The trouble starts right after I park my car in the parking building attached to the terminal. I have no idea where the terminal is, so my only clue as where to park in order to be reasonably close to the terminal is to go to the popular areas (the veterans having figured out over time where to go). Oh, and on some levels, like the one that you drive right into when you arrive, there are barricades in place to prevent you from getting close. How friendly. Other levels are better, but of course I had to learn that through experience without any help from the GTAA.

Once parked, there is the interesting question of how to walk to the terminal, since I may have no idea in which direction it is. Signs exist only once I’m close enough that I don’t need them any more. How about a big green flashing light suspended from the ceiling, visible from a fair distance?

Once I’ve arrived where there are corridors and elevators and stairs, I have no idea what to do. What I’ve since learned is that I have to go to a different level in order to access a bridge to the terminal building. Again, it would be nice if there were signs!

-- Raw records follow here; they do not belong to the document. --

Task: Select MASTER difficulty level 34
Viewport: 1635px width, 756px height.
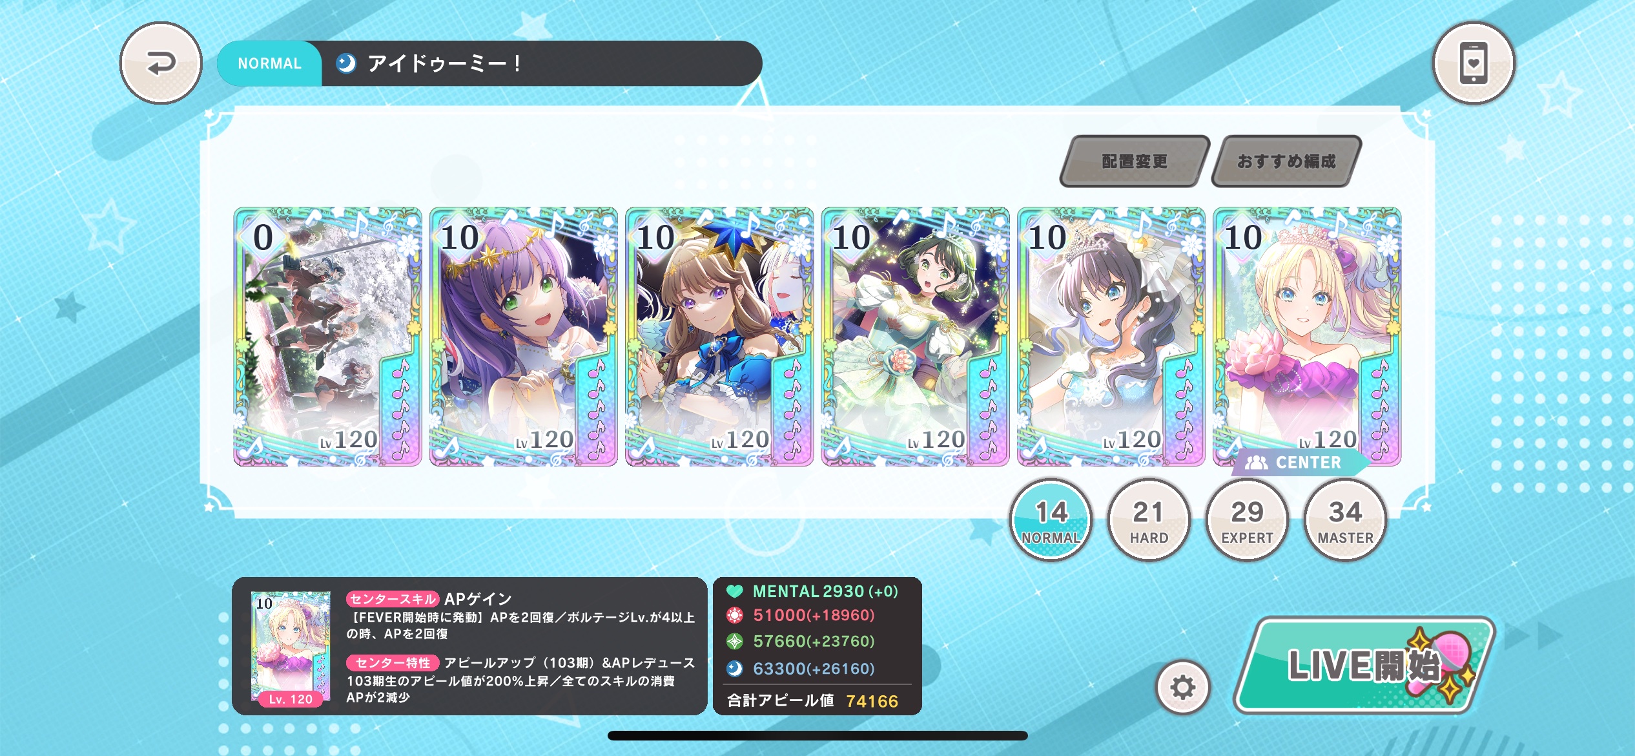Action: pos(1345,521)
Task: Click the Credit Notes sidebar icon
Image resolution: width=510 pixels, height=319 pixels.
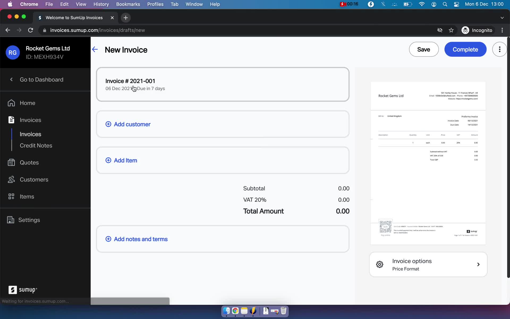Action: (x=36, y=145)
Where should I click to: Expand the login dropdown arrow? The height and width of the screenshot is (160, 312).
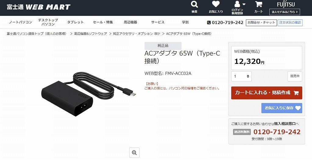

OK, so I’m at the elevator. But do I press the Up button or the Down button? No idea! I have to guess and press (say) Down. After I’m in the elevator I see that the floor marked Terminal is actually Up. Only if I’m lucky and there are no other passengers going down, and the elevator isn’t on its way down to pick up someone else, can I change the elevator’s direction at this point.

In case you think that I just have trouble finding my way around (which I generally don’t), let me illustrate that it’s not just me. On my last visit to the parking lot I had to flounder around with two fellow travellers, one of whom was married to a pilot and was a frequent visitor. I felt bad the one time I led our group in the wrong direction, but not so bad when the pilot’s wife later did the same thing.

Upon arrival in the terminal building (what a relief!) I take the escalator to Departures. But which one? — there’s one going off to the left and one to the right. I know now that it’s always the one to the right, at least for domestic departures (the international area having opened only three days ago), but it would have been nice if the signs said so. The first time I made the wrong choice and had to walk a lot further quite unnecessarily.

I suppose it wasn’t that much further; it just seemed that way. This is because one has to walk an awful lot more in this new and “improved” terminal. I’m surprised that the advertising supplement doesn’t include an article extolling the health benefits of light exercise.

So who cares about the passengers? Not the GTAA. It’s too busy pleasing itself and its fellow airport operators. Aren’t monopolies wonderful?